[EXERCISE OBJECTIVE]:
Please give back exactly the line with "Uganda Safaris (37, 2029)" and each line after it through the end of the material, leaving out the pictures.

[DATA]:
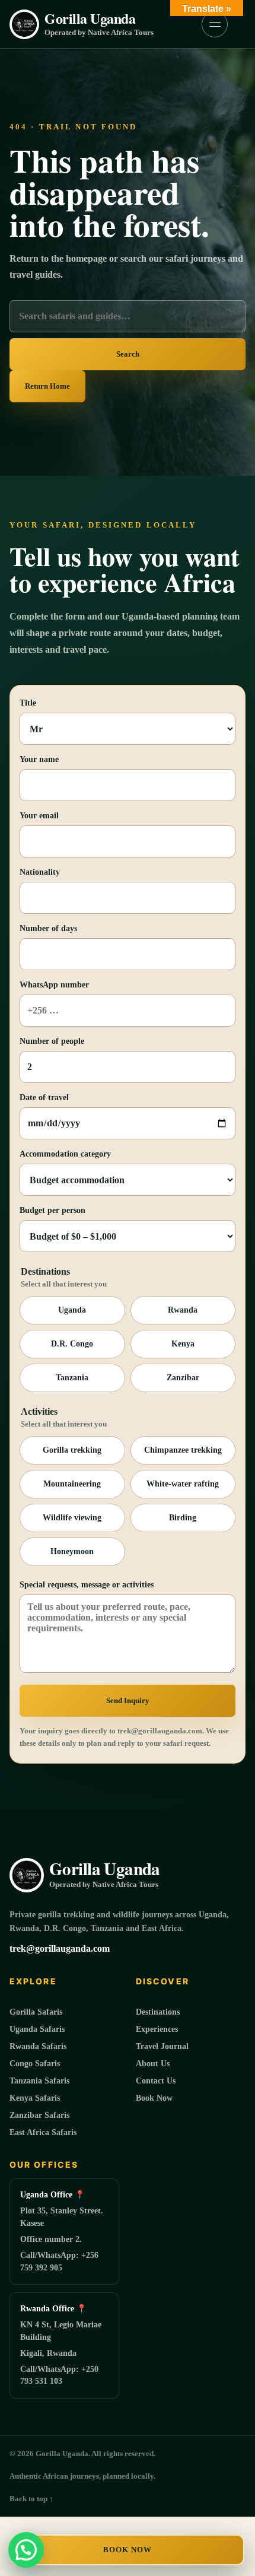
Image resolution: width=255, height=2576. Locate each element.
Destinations (158, 2012)
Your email (39, 815)
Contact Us (156, 2080)
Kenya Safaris (34, 2098)
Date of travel (44, 1097)
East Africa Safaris (42, 2132)
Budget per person (52, 1210)
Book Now (127, 2549)
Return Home (47, 386)
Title (28, 702)
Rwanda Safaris (37, 2046)
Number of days (48, 928)
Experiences (157, 2029)
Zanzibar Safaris (39, 2115)
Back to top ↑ (31, 2498)
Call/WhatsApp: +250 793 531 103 (59, 2375)
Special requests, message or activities (87, 1584)
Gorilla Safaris (35, 2012)
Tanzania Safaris (39, 2080)
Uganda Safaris (37, 2029)
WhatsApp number (54, 984)
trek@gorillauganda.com (59, 1948)
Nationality (40, 872)
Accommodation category (65, 1153)
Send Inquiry (127, 1700)
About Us (153, 2063)
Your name (39, 759)
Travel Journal (162, 2046)
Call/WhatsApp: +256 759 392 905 (59, 2261)
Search (127, 354)
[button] (26, 2550)
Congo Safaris (34, 2063)
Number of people (52, 1041)
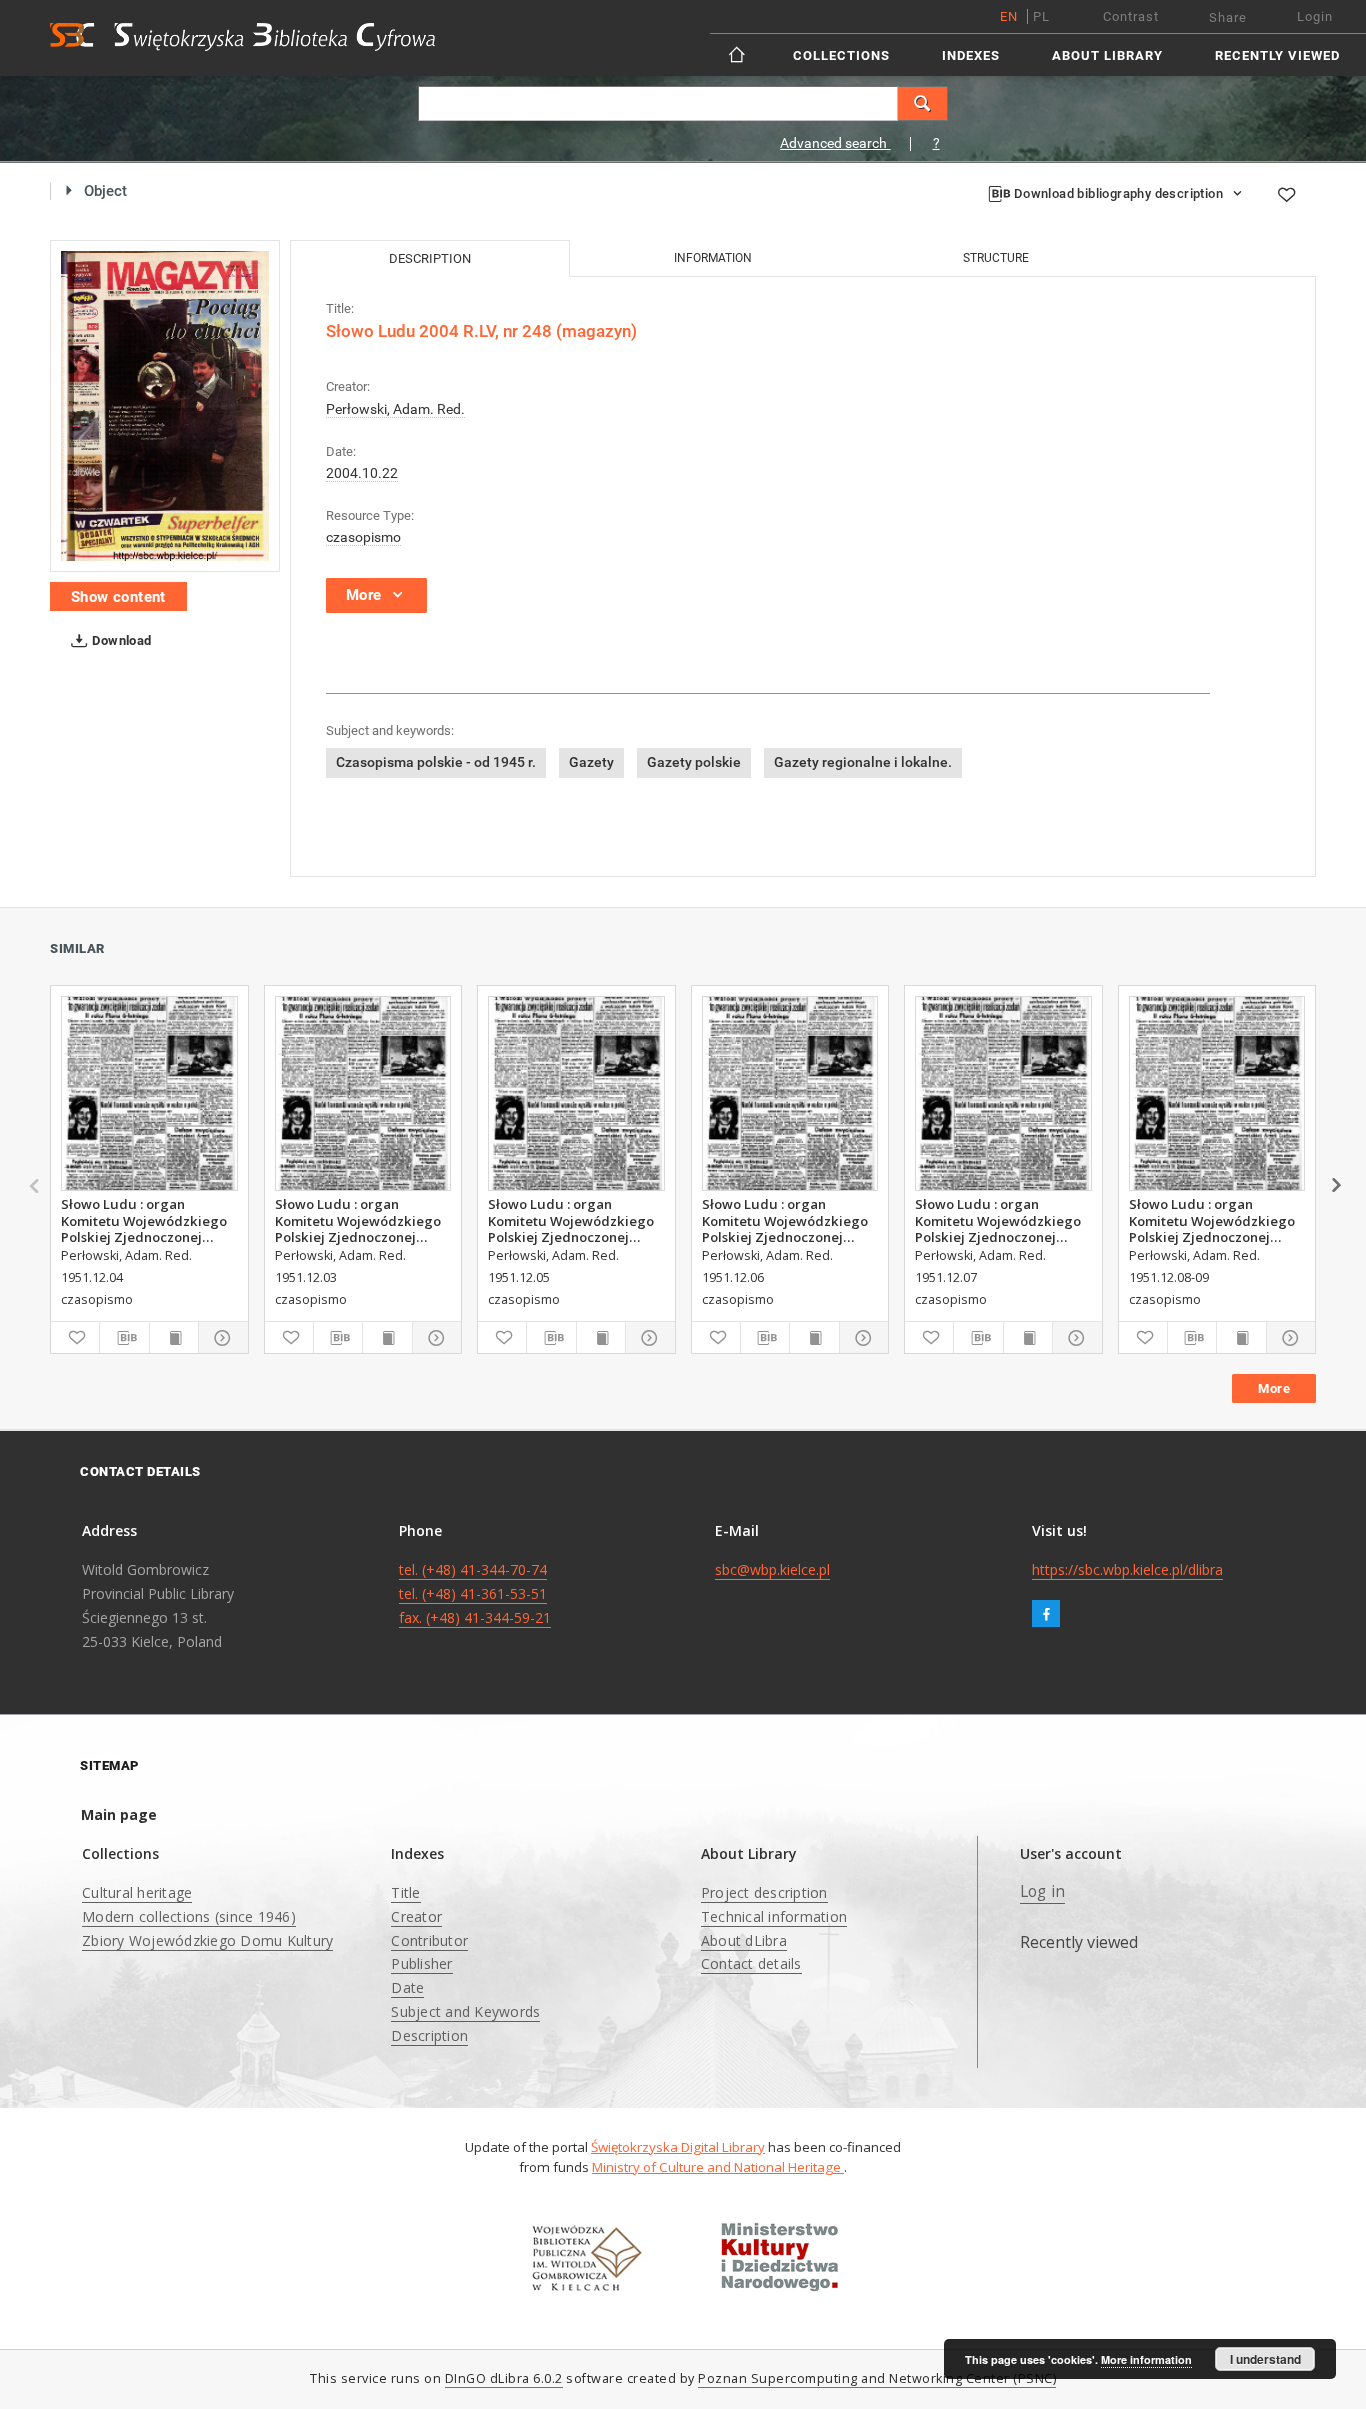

[ANSWER SECTION]:
Uganda Safaris (37, 2029)
WhatsApp number (54, 984)
trek@gorillauganda.com (59, 1948)
Nationality (40, 872)
Accommodation category (65, 1153)
Send Inquiry (127, 1700)
About Us (153, 2063)
Your name (39, 759)
Travel Journal (162, 2046)
Call/WhatsApp: +256 759 392 905 (59, 2261)
Search (127, 354)
[button] (26, 2550)
Congo Safaris (34, 2063)
Number of people (52, 1041)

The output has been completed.